Last week, the World Bank Vice President for Africa, Makhtar Diop, confirmed the Bank’s commitment to support Madagascar with $1.3 billion over the next three years, as pledged in Paris last December during the international donors conference.
Diop made this announcement during a courtesy call to the President of the Republic of Madagascar, Hery Rajaonarimampianina, SAT PR News reported.
World Bank to increase power access
Diop said: “The World Bank will work with the government to improve two critical development factors: human development and access to energy.
“This will entail scaling up nutrition for children and expanding electricity access to a greater percentage of the Malagasy population.”
President Hery Rajaonarimampianina expressed his government’s appreciation, noting: “I welcome the continued and tangible support of the World Bank to help improve the social and economic development of Madagascar.
“I am very pleased that the commitments announced in Paris have begun to materialise into action through projects.”

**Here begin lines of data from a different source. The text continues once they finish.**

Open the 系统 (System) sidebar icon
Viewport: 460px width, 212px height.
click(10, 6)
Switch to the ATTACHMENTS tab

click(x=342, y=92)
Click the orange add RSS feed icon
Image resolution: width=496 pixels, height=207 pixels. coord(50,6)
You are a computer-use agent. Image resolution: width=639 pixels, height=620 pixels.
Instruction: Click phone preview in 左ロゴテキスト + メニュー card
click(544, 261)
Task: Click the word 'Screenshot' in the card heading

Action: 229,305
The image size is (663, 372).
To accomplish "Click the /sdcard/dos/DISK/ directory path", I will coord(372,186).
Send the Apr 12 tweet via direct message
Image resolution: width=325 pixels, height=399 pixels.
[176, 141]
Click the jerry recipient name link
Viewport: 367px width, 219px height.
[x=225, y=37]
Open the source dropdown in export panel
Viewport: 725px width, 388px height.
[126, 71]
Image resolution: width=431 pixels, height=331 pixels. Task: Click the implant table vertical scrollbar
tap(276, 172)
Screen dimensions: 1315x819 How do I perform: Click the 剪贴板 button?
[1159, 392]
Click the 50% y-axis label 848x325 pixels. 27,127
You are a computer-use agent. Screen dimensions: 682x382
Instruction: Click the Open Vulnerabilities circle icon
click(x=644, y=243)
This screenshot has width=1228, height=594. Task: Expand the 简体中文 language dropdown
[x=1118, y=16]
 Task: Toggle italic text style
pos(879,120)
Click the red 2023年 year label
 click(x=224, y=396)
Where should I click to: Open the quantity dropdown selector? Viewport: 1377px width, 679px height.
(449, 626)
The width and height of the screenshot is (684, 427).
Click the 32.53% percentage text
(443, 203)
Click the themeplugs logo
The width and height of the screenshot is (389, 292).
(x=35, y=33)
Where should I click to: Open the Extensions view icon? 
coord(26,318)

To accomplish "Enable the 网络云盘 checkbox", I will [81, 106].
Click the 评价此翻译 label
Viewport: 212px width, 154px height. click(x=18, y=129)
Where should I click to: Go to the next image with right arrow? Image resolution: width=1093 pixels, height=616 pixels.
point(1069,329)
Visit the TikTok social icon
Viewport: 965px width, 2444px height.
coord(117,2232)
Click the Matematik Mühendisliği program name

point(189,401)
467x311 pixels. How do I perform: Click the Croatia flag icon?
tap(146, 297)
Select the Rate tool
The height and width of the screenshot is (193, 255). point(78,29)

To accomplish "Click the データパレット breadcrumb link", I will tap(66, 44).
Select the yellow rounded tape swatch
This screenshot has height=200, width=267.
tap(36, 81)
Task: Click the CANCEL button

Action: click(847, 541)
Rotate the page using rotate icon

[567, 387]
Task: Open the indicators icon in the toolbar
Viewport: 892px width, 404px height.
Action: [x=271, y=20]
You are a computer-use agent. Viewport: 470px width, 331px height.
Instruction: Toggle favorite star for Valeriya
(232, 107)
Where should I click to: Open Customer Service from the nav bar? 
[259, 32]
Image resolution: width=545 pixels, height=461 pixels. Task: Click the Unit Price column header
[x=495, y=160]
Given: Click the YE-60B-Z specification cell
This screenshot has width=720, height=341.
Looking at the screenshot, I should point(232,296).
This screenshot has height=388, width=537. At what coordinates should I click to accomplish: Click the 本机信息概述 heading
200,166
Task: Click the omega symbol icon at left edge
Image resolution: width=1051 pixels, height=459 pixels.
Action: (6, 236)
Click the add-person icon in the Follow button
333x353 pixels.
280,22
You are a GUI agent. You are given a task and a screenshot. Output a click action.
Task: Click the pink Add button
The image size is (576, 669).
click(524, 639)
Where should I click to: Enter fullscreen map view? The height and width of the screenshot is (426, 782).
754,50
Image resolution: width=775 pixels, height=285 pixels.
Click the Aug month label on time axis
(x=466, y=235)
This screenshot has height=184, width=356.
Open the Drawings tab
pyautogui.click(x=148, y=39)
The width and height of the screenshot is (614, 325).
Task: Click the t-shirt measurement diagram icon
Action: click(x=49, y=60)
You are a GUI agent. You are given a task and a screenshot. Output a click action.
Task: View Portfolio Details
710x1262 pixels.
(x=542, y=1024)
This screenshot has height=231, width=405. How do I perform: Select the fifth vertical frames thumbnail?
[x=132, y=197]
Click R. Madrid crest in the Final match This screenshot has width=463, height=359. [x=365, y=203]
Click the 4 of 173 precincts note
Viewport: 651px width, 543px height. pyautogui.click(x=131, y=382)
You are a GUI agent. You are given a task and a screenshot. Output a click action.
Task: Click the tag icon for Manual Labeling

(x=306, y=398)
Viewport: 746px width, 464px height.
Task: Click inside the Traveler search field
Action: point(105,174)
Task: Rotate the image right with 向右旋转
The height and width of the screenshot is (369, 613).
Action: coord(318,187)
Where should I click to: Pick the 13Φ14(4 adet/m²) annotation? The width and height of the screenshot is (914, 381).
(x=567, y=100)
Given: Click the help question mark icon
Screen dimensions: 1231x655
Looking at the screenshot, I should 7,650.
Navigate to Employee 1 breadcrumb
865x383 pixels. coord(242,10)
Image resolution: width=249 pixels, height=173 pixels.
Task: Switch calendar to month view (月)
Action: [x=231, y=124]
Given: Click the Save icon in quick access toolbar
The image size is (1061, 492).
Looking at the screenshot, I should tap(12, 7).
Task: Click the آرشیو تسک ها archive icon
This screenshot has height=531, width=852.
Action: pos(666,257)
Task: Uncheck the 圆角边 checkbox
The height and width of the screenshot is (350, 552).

According to media, the discussion was attended by ministers of finances and budget, Gervais Rakotoarimanana, economy and planning, Herilanto Raveloharison, and the Governor of the Central Bank, Alain Rasolofondraibe.
In addition, the World Bank Country Director for Madagascar, Mark Lundell, and World Bank Country Manager for Madagascar, Coralie Gevers, were also all present at the meeting.
With low electrification rates, the renewables sector could help improve the current situation.
A region rich in hydro resources, Vassilis Koutras, managing director for Francophone countries for Dominovas Energy, a US-based power solutions firm, said that the country’s hydro potential is high and developments are looking promising.
“Madagascar’s hydro potential of 7,000MW represents a tremendous opportunity for Dominovas Energy and signifies a leap forward for Madagascar. Madagascar is one of our top priorities for development and operation of multiple power projects,” Koutras noted in a statement late last year.